There is a concept in economics known as regime uncertainty. Coined by Robert Higgs, the term describes “a pervasive lack of confidence among investors in their ability to foresee the extent to which future government actions will alter their private-property rights.”
Capital investment—whether by an entrepreneur starting a hardware store or a venture capital group investing a sum in a business—is the source of wealth creation. But people are less likely to invest their capital in places their property rights are insecure.
Higgs argues that one of the reasons the Great Depression lasted so long was regime uncertainty. Depression-era Americans did not have much faith that Franklin Roosevelt would secure their rights of property. FDR, after all, tried to pass a 100 percent tax rate via executive order. That lends itself to a high degree of uncertainty.
Uncertainty can range from erratic tax rates to regulatory barriers to outright property confiscation. While some uncertainties are more harmful than others, few would argue that unilateral state-enforced lockdowns inject a high degree of uncertainty into the American economy.

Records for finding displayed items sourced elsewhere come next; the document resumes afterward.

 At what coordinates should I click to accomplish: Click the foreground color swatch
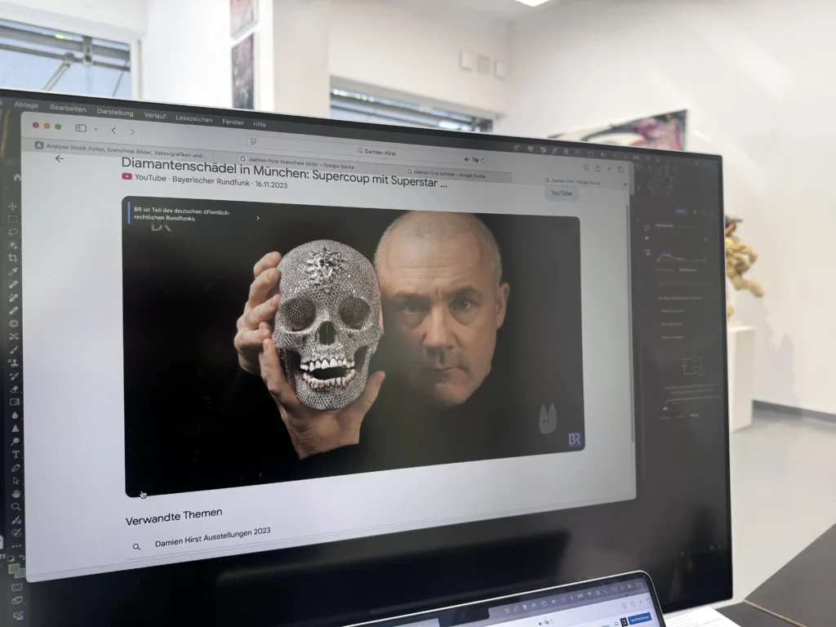point(13,568)
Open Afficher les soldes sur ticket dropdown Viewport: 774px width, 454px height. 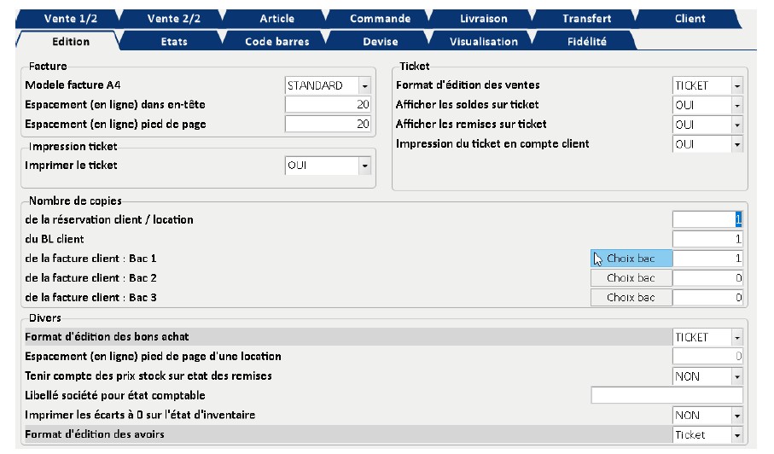[x=736, y=105]
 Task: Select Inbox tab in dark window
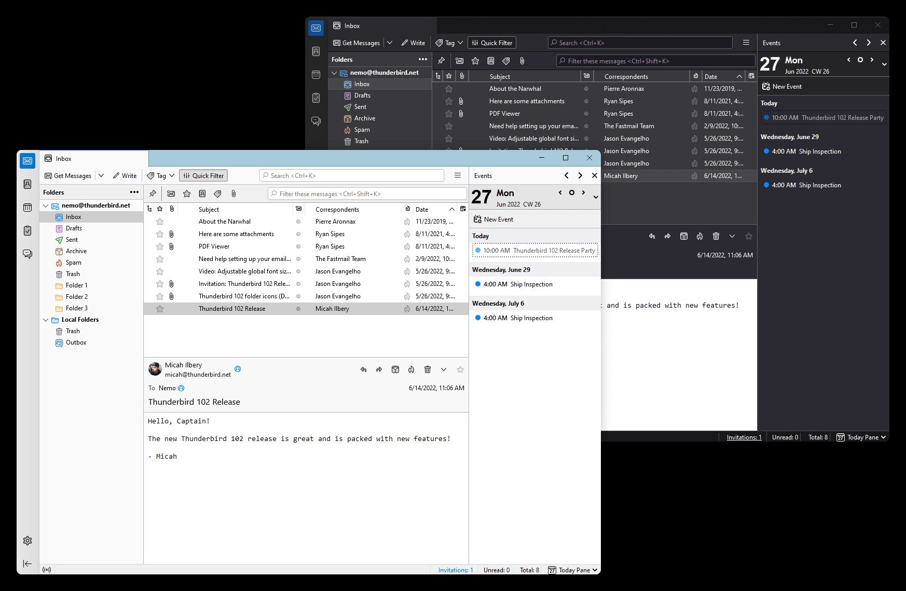click(352, 25)
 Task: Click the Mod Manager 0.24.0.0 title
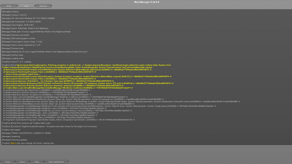pyautogui.click(x=147, y=2)
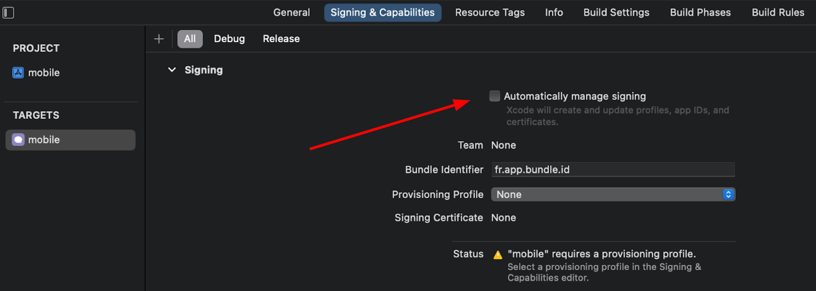Click the plus add capability icon

coord(159,39)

It’s not just the fact that businesses were shut down, it was also in the nature of the shutdowns, which were often arbitrary, unfairly applied, and quickly became indefinite in nature. “Fifteen days to slow the spread” quickly changed to “We’ll let you know when it’s safe to open.”
Fortunately, the checks and balances embedded in the American system may help return a degree of economic certainty that has been lost in 2020.
A federal court recently ruled that Pennsylvania's economic lockdown was unconstitutional, noting that an economy is not “a machine that can be shut down and restarted at will by government. It is an organic system made up of free people each pursuing their dreams.”
“Even in an emergency, the authority of government is not unfettered. The liberties protected by the Constitution are not fair-weather freedoms — in place when times are good but able to be cast aside in times of trouble. There is no question that this country has faced, and will face, emergencies of every sort. But the solution to a national crisis can never be permitted to supersede the commitment to individual liberty that stands as the foundation of the American experiment. The Constitution cannot accept the concept of a ‘new normal’ where the basic liberties of the people can be subordinated to open-ended emergency mitigation measures.”
The court’s ruling comes too late to save the 97,966 businesses on Yelp that will never open again after closing during the COVID-19 pandemic.
But it could offer protection to the businesses of tomorrow—and return a degree of certainty to an economy that needs it.